Reason for using cvs:
CVS is a tool to organize source-code in development. It allows you to revert to earlier code based on date or versions, but it also allows multiple people to work on the code.
emerge -av cvs mkdir /var/cvsroot export CVSROOT=/var/cvsroot cvs init groupadd cvs chmod -R g+srw /var/cvsroot chown -R root:cvs /var/cvsroot
First step was install cvs on on my server which is Gentoo based. Then create the cvs root directory. As cvs is not really server based, you need to make sure if know where the repository is located. This is done by exporting the CVSROOT environmental variable. Then you have to initialize the CVSROOT. At this point I created a cvs group to allow users in that group to use the repository.
As a cvs user.
mkdir ~/public_html cd ~/public_html cvs import -m "test" public_html vtag start vim index.php csv add index.php csv commit -m "Adding new files"

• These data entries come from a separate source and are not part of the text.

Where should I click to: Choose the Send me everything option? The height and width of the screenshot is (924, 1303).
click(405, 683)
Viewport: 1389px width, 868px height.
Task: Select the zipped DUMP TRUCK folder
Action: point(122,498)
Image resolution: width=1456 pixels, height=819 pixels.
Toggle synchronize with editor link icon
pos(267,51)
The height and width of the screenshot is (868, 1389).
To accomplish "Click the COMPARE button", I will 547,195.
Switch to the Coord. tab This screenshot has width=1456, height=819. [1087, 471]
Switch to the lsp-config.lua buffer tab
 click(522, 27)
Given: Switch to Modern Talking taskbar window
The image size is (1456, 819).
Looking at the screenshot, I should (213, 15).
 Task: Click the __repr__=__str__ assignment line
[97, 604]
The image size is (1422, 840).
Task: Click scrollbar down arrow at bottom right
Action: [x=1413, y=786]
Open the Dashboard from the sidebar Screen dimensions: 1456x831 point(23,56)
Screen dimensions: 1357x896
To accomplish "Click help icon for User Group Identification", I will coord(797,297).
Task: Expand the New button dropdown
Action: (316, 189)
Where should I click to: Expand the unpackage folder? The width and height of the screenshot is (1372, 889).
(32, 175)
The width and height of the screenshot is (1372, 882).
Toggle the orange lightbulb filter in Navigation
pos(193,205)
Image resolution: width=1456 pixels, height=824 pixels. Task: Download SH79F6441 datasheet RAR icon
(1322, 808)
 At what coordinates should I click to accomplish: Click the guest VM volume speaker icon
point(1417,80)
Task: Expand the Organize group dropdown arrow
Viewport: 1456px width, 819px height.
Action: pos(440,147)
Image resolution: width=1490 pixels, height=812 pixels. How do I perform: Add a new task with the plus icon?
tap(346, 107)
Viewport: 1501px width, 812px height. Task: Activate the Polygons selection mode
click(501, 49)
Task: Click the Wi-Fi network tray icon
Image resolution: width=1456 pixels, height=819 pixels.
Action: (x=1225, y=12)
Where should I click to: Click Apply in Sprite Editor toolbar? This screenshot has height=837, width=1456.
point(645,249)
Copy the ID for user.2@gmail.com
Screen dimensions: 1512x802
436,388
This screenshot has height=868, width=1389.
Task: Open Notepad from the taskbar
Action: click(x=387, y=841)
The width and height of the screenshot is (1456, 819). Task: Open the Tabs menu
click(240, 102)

In this case I am testing with my user web directory. So I create the directory and then move into it. Now its time to create the repository. The ‘-m “test”‘ is a comment and if you don’t include it cvs will fire up your default editor so you can add it. I made the name of this repository “public_html” as that is the name of the folder. The vtag is the vendor tag, you can set it to anything you want, but I think you have to have it, beyond that I am not sure what it is used for. Now you can start creating your files. Once you have done this, you can add your new files to the repository with two commands. The “cvs add” command tells cvs you want to add the file, then “cvs commit” will actually add the file to the repository.
If you have multiple people working on your code you want to do a “cvs checkout” to make sure your copy is up to date with any changes the other users have committed.